▸ SUPPLIED TEXT
=== Begin Enclosure ===
Thursday, January 18, 2007

Ask Mrs. Linklater "TACKY TACKY TACKY" Edition

Mrs. Linklater hasn't ridiculed any advice ladies over here at her warm and cozy second home on Blogspot since September or so. Is she sick? Dead? Out of town? No, I'm still here.

So, in an attempt to shake her out of her doldrums, a concerned relative sent this Dear Abby advice travesty to Mrs. L., hoping to get her back into the fray. Or at least the mud wrestling.

As usual she graciously lets her readers digest this abomination for themselves before the outspoken Mrs. Linklater gets to take a crack at Flabby Abby herself. Feel free to leave your own opinions regarding Abby's shocking suggestion for retaliation.

September 13, 2006

Dear Abby: There's a man in our community I'll call "Uncle Harry." Uncle Harry is in his mid-70s and considers himself one of the finest Christians in the area. Many of us, however, know this to be an exaggeration.

The main problem with Uncle Harry is his insistence on hugging almost all the women he comes in contact with. These "hugs" are not chaste, loose hugs about the shoulders. Uncle Harry insists on bear hugs, where he puts both arms around the woman and presses her breasts against his chest. Occasionally, his hands will also drift to the area of the buttocks.
=== End Enclosure ===
▸ TASKS FOR THIS EXERCISE
1) Decide whether each statement agrees with the Mrs. Linklater post, answering yes or no and quoting the words from the post that settle it: (a) Uncle Harry is in his mid-70s. (b) The letter to Dear Abby is dated January 18, 2007. (c) Uncle Harry's hugs are loose hugs about the shoulders.
2) Using the Mrs. Linklater post, answer each question:
(a) Who sent the Dear Abby piece to Mrs. L.?
(b) Since about when has Mrs. Linklater not ridiculed any advice ladies?
(c) What does Uncle Harry consider himself to be?
The data that comes next has nothing to do with the Mrs. Linklater post.

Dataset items
=== Begin Enclosure ===
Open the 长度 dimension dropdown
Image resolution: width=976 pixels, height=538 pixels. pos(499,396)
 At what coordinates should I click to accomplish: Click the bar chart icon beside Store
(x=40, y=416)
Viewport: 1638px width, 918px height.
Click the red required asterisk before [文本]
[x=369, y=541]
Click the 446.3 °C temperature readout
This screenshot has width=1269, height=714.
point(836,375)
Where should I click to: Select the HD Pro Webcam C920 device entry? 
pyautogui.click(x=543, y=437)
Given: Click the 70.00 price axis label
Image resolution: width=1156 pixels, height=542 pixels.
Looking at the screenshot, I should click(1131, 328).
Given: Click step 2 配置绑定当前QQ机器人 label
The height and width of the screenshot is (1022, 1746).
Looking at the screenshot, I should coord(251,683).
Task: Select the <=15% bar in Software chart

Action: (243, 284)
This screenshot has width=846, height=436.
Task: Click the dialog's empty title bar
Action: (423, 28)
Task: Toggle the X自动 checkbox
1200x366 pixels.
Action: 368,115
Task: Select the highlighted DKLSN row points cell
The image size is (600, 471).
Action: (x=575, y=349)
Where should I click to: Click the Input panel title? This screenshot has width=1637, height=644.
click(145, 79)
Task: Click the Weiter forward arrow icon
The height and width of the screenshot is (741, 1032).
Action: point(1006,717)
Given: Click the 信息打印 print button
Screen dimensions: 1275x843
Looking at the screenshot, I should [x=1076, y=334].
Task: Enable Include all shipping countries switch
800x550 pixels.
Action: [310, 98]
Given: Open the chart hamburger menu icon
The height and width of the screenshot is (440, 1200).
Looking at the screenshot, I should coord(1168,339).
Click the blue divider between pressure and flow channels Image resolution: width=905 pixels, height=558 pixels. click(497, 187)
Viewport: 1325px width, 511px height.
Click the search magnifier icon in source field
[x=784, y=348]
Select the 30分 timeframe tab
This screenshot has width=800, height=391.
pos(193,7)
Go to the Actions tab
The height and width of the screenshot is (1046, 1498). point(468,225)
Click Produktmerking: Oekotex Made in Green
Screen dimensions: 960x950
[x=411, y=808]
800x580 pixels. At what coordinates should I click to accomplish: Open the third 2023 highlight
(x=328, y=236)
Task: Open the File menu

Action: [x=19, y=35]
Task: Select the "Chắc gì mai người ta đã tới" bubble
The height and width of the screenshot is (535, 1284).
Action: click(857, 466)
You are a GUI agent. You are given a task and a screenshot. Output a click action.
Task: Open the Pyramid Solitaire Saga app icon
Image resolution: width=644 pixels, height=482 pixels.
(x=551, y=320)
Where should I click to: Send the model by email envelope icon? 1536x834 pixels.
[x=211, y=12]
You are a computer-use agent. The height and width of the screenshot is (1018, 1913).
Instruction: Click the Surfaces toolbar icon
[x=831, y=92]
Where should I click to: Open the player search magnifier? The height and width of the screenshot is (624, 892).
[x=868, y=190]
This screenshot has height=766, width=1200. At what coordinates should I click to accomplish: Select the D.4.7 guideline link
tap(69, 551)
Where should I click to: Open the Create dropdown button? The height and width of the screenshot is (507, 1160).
=== End Enclosure ===
▸ ANSWERS TO THE EXERCISE
1)
(a) Yes: "Uncle Harry is in his mid-70s"
(b) No: "September 13, 2006"
(c) No: "not chaste, loose hugs about the shoulders"

2)
(a) A concerned relative
(b) Since September or so
(c) One of the finest Christians in the area